Last fall, California voters passed the largest school construction bond in the state’s history and a ballot initiative sponsored by the actor Arnold Schwarzenegger to increase spending on before- and after-school programs. Mr. Schwarzenegger’s plan would cost about $400 million a year to implement—though it also requires adequate state funding before going into effect.
California faces a budget deficit estimated at $35 billion in the coming fiscal year.
Complicating matters is Proposition 98, a 1988 measure that amended the state constitution to guarantee minimum funding levels for K-12 education.
At the same time, California over the years has passed anti-tax measures, most notably Proposition 13, the bellwether 1978 initiative that capped local property-tax growth and has made it harder for the state to raise money for big budget items like education.
“Over the last few decades, the operational side of the state budget has been eaten up by initiatives,” Mr. Steinberg said. “It leaves the legislature far less discretion to set priorities.
“We don’t have the ability to lead and say we need to have a balanced solution to the problem.”
Better Answer?
Washington state Sen. Rosemary McAuliffe, the ranking Democrat on the Senate education committee, finds herself torn between wanting to honor the choices of voters while at the same time knowing those choices bring a myriad of other budget complications.
Sen. McAuliffe, who supported the two education initiatives the voters passed in 2000, agrees the state could have done a much better job of paying for schools over the years.
But several Washington state initiatives passed by voters in the 1990s, and one passed in 2001, limit state spending and property-tax increases. Those measures, Ms. McAuliffe said, have dried up significant revenue that could have gone to education.

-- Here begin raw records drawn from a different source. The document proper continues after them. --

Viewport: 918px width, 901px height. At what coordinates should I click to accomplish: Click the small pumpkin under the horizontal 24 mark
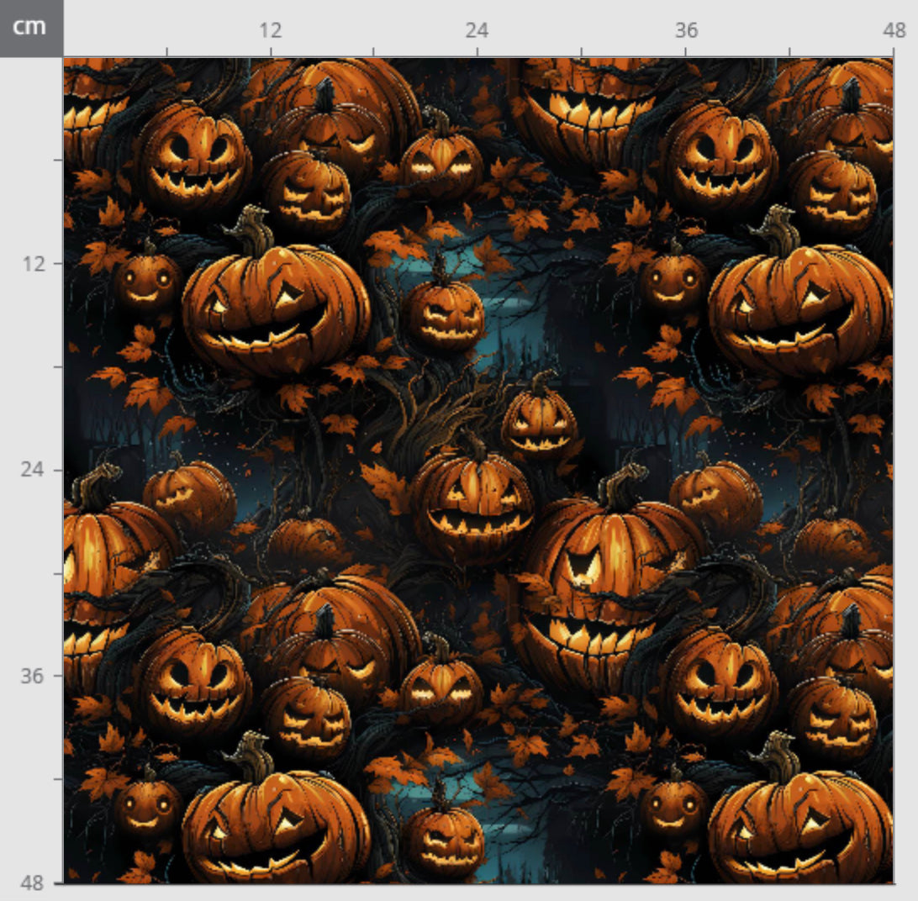(x=441, y=160)
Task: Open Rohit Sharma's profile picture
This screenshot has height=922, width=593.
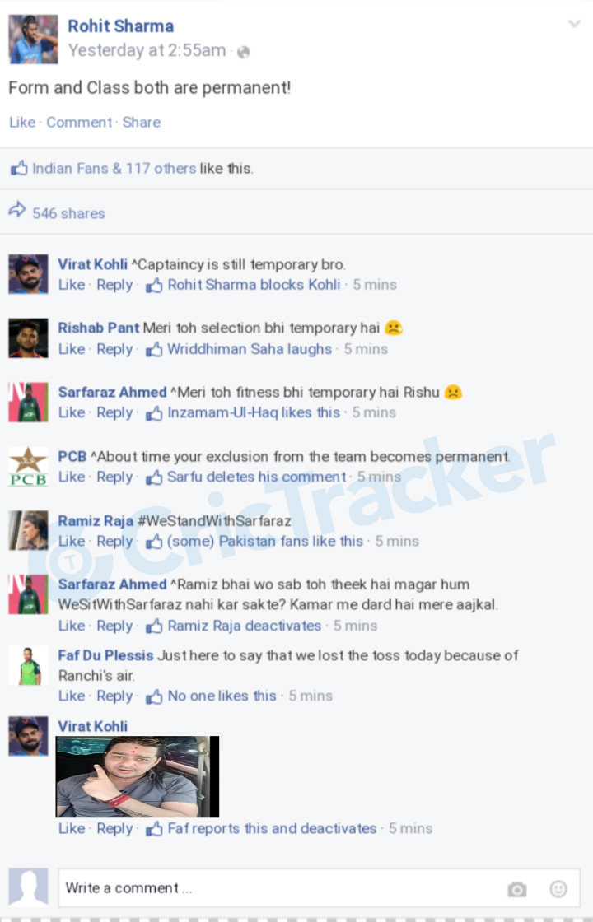Action: (x=33, y=39)

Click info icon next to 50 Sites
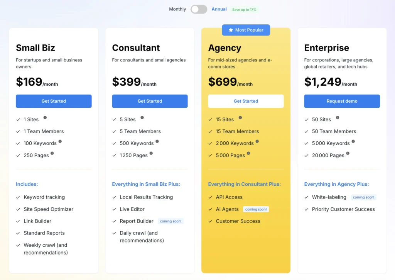(x=338, y=117)
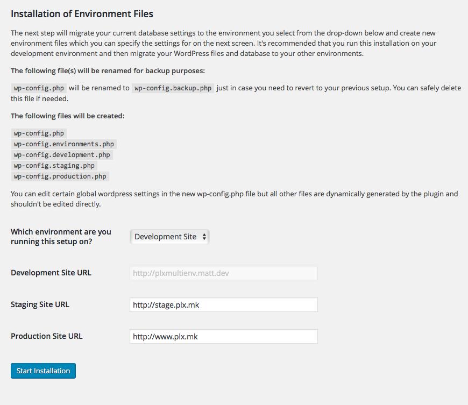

“People have to understand that when they vote for something, that has an impact on the state budget,” she said.
The legislator hopes that by looking at revenue- producing possibilities, such as closing corporate-tax exceptions or taxing services not currently targeted, the money will be found to pay for the class- size and teacher-pay initiatives, which together initially are expected to cost between $800 million and $1 billion.
But Gov. Gary Locke, also a Democrat, has proposed suspending the two popular initiatives for two years as lawmakers work to close a $2 billion budget deficit in its $23 billion budget for fiscal years 2004 and 2005.
Ms. McAuliffe hopes, if possible, to find a better answer.
“The people of Washington made a statement with the initiatives that education is a top priority, and we have to find a way to fund them,” she argued.
But, she acknowledges, not all initiatives are created equal.
“The question in my mind is do we honor the voice of the voters?” the state senator said. “That is a big question and a hard one to answer.”